=== Exercise aim ===
Please retype every record below exactly, leaving the pictures out.
:::
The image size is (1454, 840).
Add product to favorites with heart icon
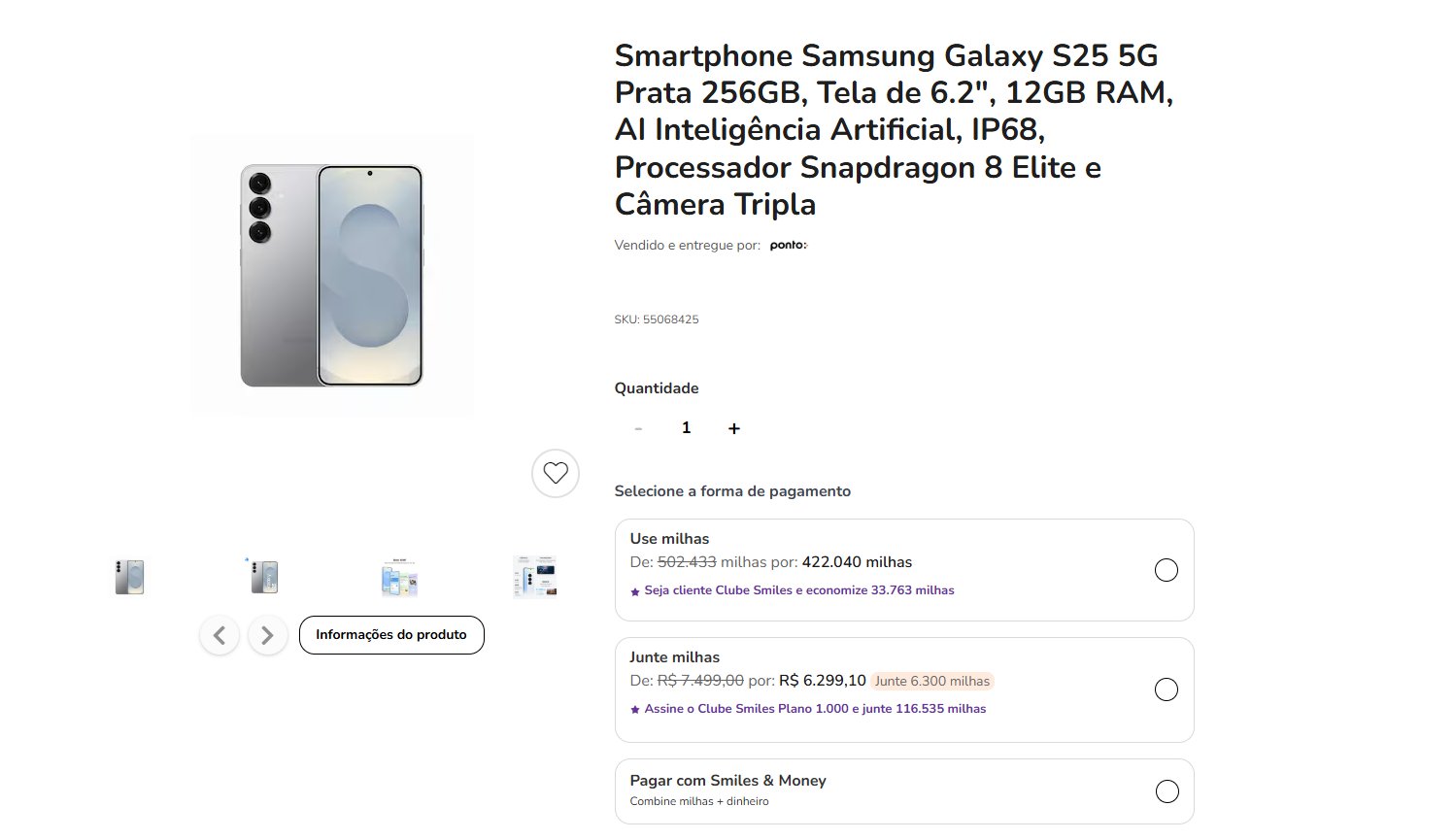[556, 473]
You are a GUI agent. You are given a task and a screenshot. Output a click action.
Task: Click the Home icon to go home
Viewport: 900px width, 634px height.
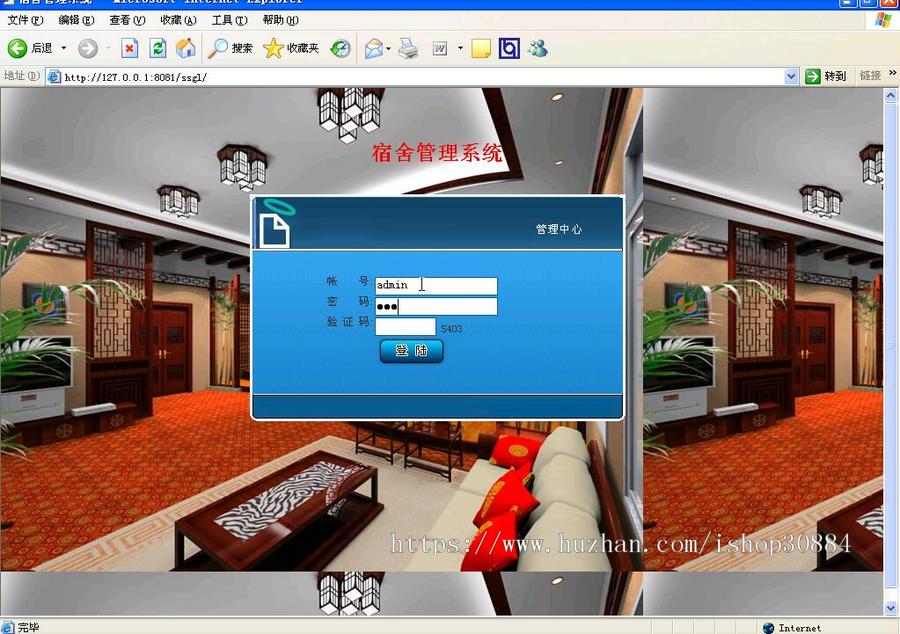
:::
=== Solution to this task ===
The image size is (1454, 840).
Add product to favorites with heart icon
[556, 473]
You are a GUI agent. You are given a task and a screenshot. Output a click action.
Task: Click the Home icon to go home
Viewport: 900px width, 634px height.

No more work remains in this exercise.